Geary avait rencontré des Syndics qui n’étaient que de très médiocres êtres humains. Quelques-uns, néanmoins, avaient fait montre de décence et d’un certain sens des responsabilités. Mais d’autres, le plus souvent parmi les dirigeants, semblaient dénués de tout scrupule. « Je vais demander aux médecins de travailler sur cette hypothèse et nous verrons bien ce qu’il en ressortira.

— Il est plus facile de briser quelqu’un que de lui rendre son intégrité, affirma Desjani d’une voix sourde. Officieusement, j’aimerais que ça ne lui soit pas arrivé. Ni à personne d’autre.

— Je n’en ai jamais douté. Je sais que le capitaine Benan est placé sous surveillance médicale. Des gens à toi le surveillent-ils aussi ?

— Vingt-quatre heures sur vingt-quatre et sept jours sur sept. » Elle s’accorda une pause. « Ils ont l’ordre de l’arrêter s’il entreprend de faire une sottise. Je ne tiens pas à l’envoyer en cour martiale, seulement à éviter qu’il n’endommage mon vaisseau.

— Parfait. » Ils avaient atteint l’écoutille de la cabine de Geary. « J’ai de plus en plus l’impression qu’il va me falloir m’entretenir de nouveau avec lui.

— Ce serait une idée exécrable, amiral.

— Rien que lui et moi, ajouta Geary. Pour voir ce qu’il dit en tête à tête.

— Avec tout le respect que je vous dois, amiral, ce serait une très mauvaise idée, et parfaitement stupide, répéta Desjani sur un ton qui restait résolument égal.

— Je te le ferai savoir avant de tenter le coup, et pas avant que nous n’ayons trouvé le moyen de nous dépêtrer des Vachours.

— Voilà qui me rassure un peu. » Elle secoua la tête. « Les vivantes étoiles elles-mêmes doivent t’inspirer. Nul être humain au monde n’envisagerait raisonnablement un tête-à-tête avec l’époux déséquilibré d’une femme avec qui il a couché. »

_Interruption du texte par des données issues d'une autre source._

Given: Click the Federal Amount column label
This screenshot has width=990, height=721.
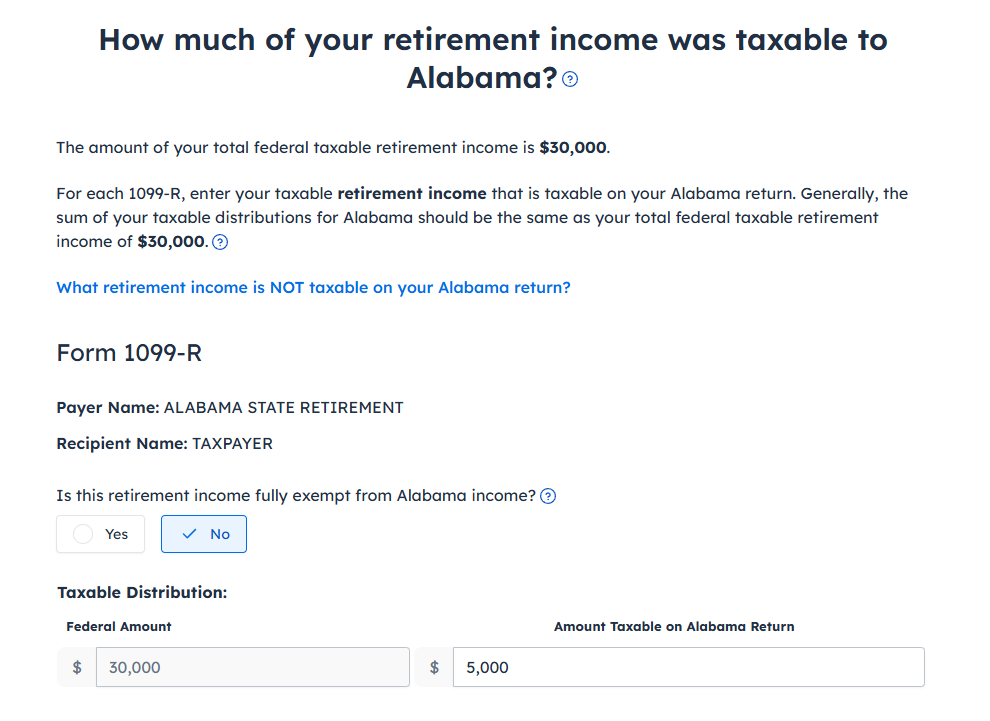Looking at the screenshot, I should (119, 626).
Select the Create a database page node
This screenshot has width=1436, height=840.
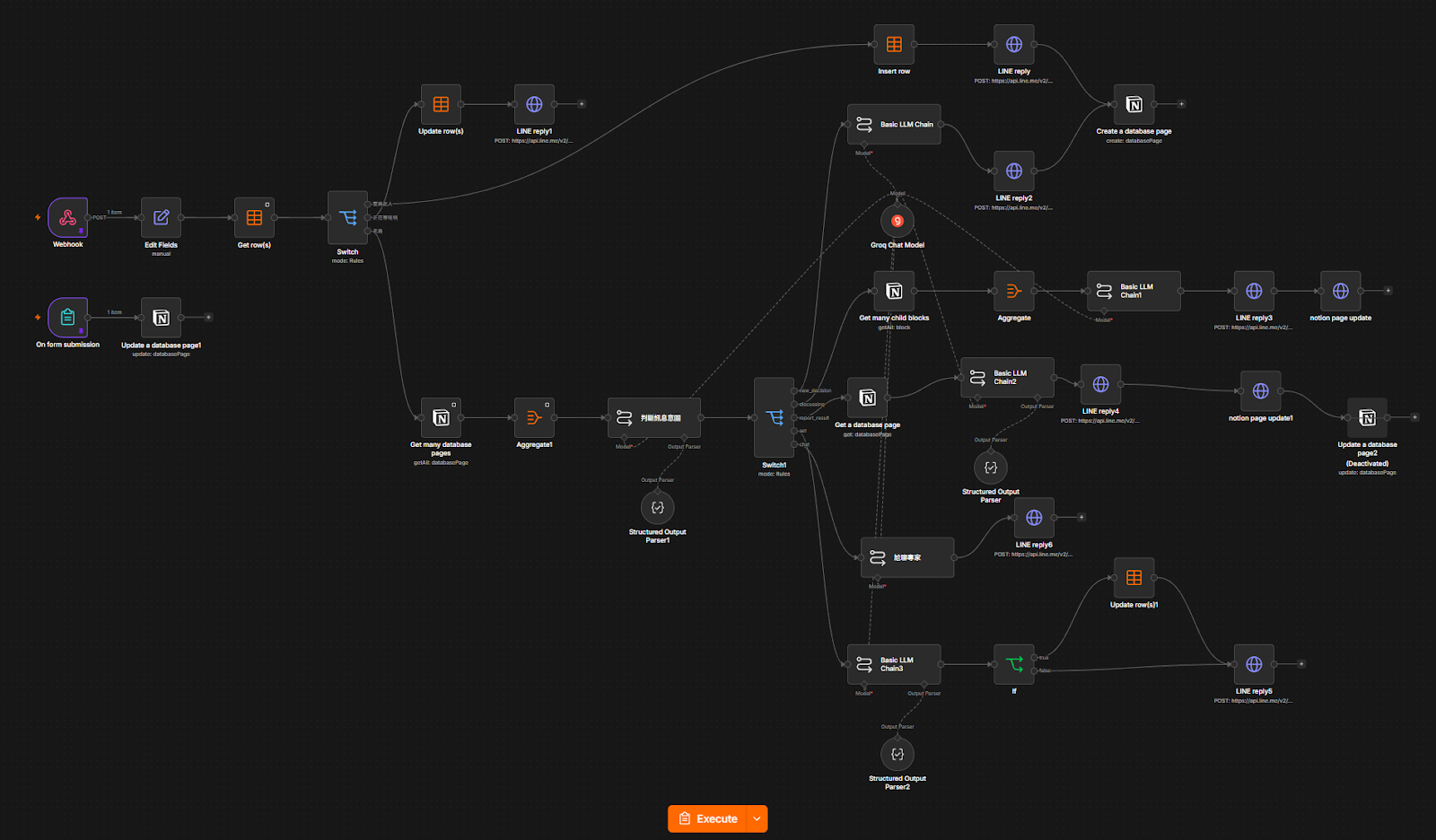(x=1134, y=104)
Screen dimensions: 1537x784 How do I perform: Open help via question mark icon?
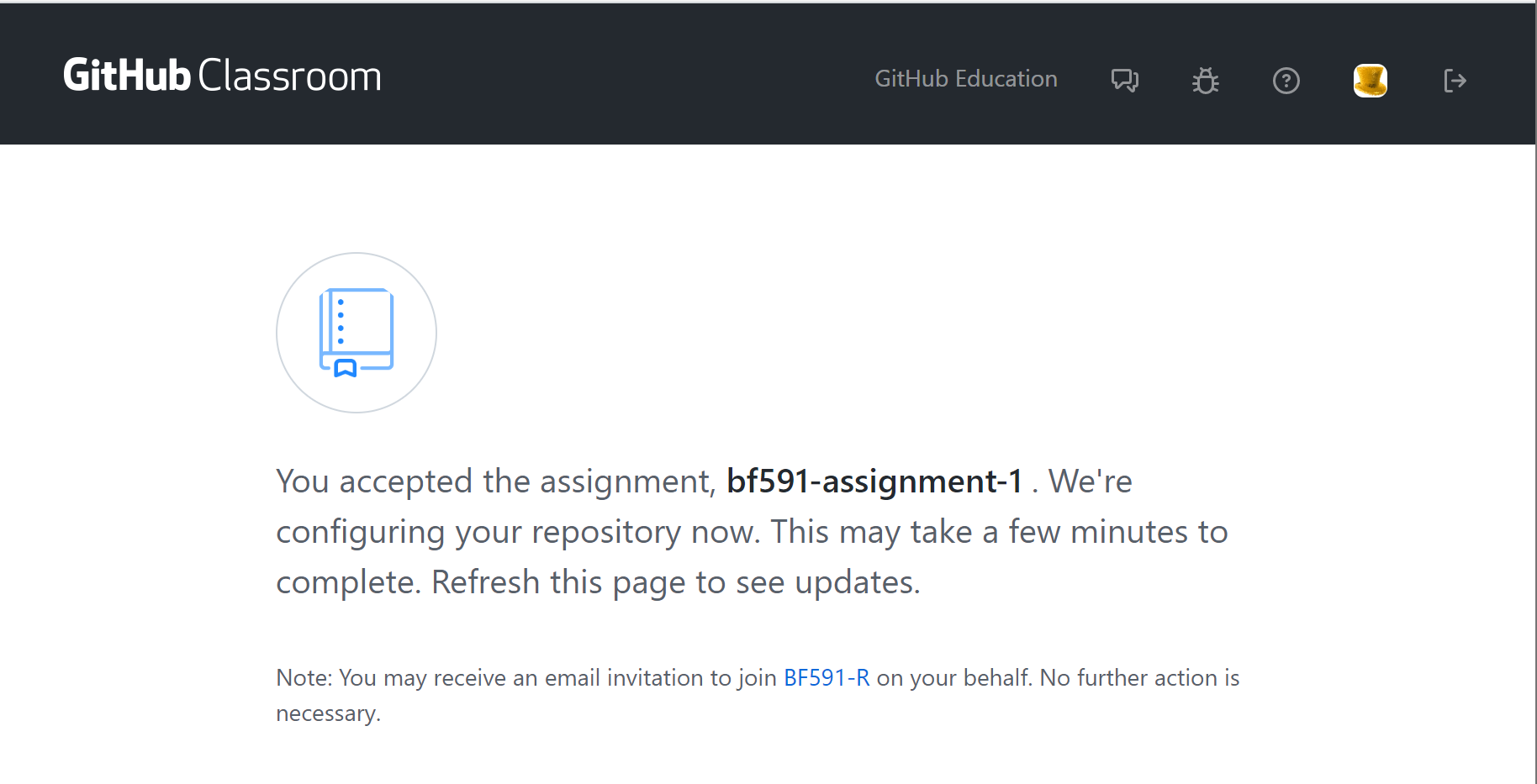click(x=1286, y=81)
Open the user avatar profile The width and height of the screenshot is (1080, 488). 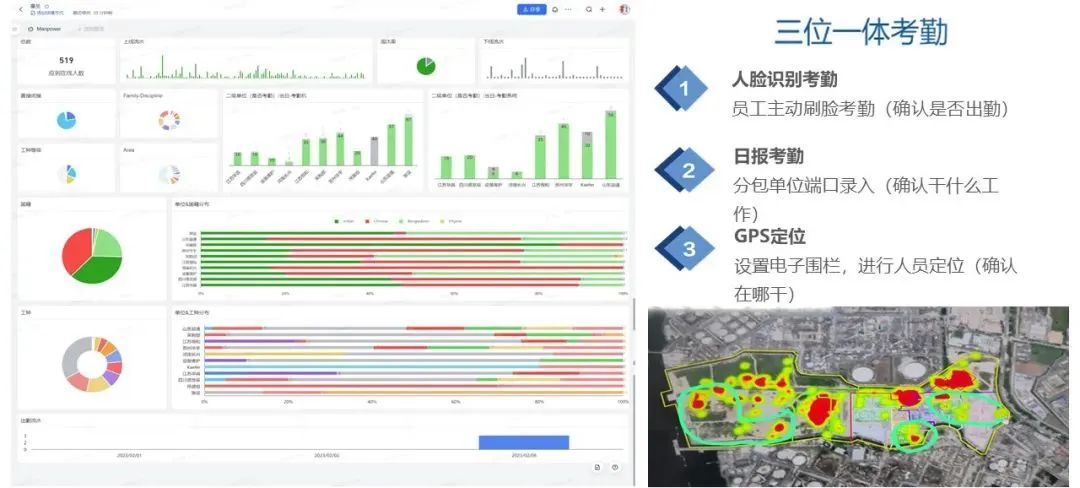coord(624,9)

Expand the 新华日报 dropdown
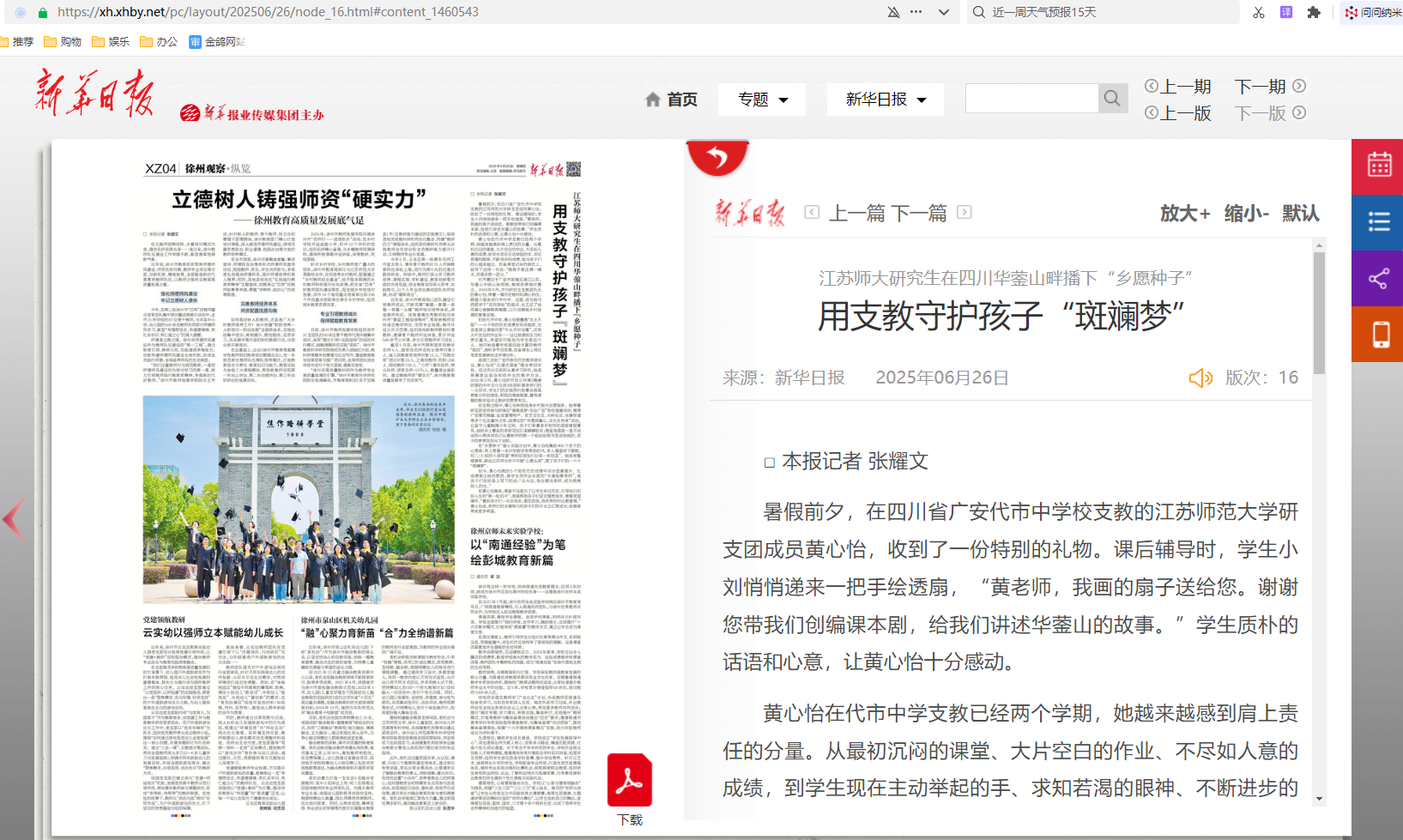(x=885, y=100)
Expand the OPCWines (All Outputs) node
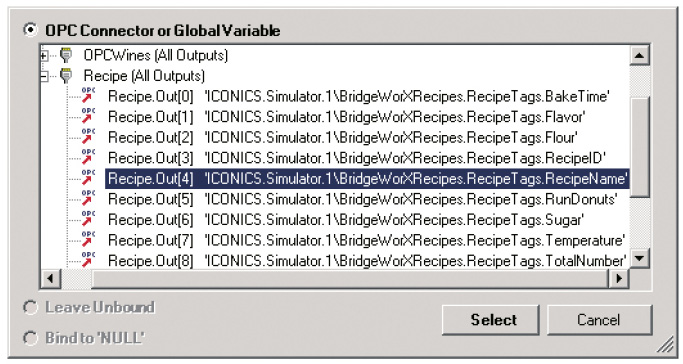The width and height of the screenshot is (683, 364). click(44, 56)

Desjani parlait rarement de façon aussi directe de ce qui s’était passé entre Rione et Geary avant qu’ils n’apprennent que Benan était toujours en vie et que Desjani et lui ne prennent enfin conscience de ce qu’ils éprouvaient l’un pour l’autre. Qu’elle y fît allusion à présent montrait à quel point elle était retournée. « Je te promets d’en discuter avec toi avant d’avoir un entretien privé avec le capitaine Benan. Bon, je vais maintenant mettre cette question de côté pour chercher un moyen de nous arracher à ce système stellaire.

— Merci. » Elle lui adressa un sourire ironique. « Une crise à la fois, hein ?

— Ce serait chouette, non ? » Le mot même dont il s’était servi pour répondre à Rione lui semblait à présent tout aussi adapté, mais il valait mieux que Tanya ignorât qu’il le répétait.

Il resta un moment planté derrière l’écoutille quand elle se fut refermée : seul dans la cabine qui avait naguère appartenu à l’amiral Bloch, avant que les Syndics ne l’éliminent à la faveur de prétendues « négociations », et qui, depuis, avait été son seul foyer. Que serait-il advenu de Tanya si elle avait été capturée par les Syndics alors que la guerre faisait encore rage ? Et que lui arriverait-il si elle l’était maintenant par les lambeaux, épars et brisés, de ce qui avait été naguère l’autorité centrale des Mondes syndiqués, et cela dans la plus grande partie de l’espace syndic ? Que ferait-on subir à la personne la plus proche du grand Black Jack Geary pour lui soutirer des informations, faire pression sur lui ou tout bonnement se venger de lui ?

Il mura cette pensée. Admettre la vraisemblance d’une telle hypothèse, d’un tel dénouement, risquait de le paralyser.

Alors que Geary observait la flotte en train de freiner au maximum de ses capacités par-delà la masse menaçante de la forteresse vachourse, la vague des centaines d’appareils ou missiles extraterrestres qu’elle avait lancés frappa la tête de la formation. De massives explosions la parcoururent sur toute sa longueur, les kamikazes piquant droit sur les dizaines de vaisseaux et d’auxiliaires.

Il annula la simulation avec un grognement écœuré. J’ai essayé tous les angles d’approche possibles, toutes les variantes en matière de vélocité et de trajectoire, et pas moyen d’échapper au fait que cette forteresse est bel et bien là, qu’il me faut conduire la flotte au point de saut tout proche et qu’elle ne doit pas dépasser 0,1 c en l’abordant.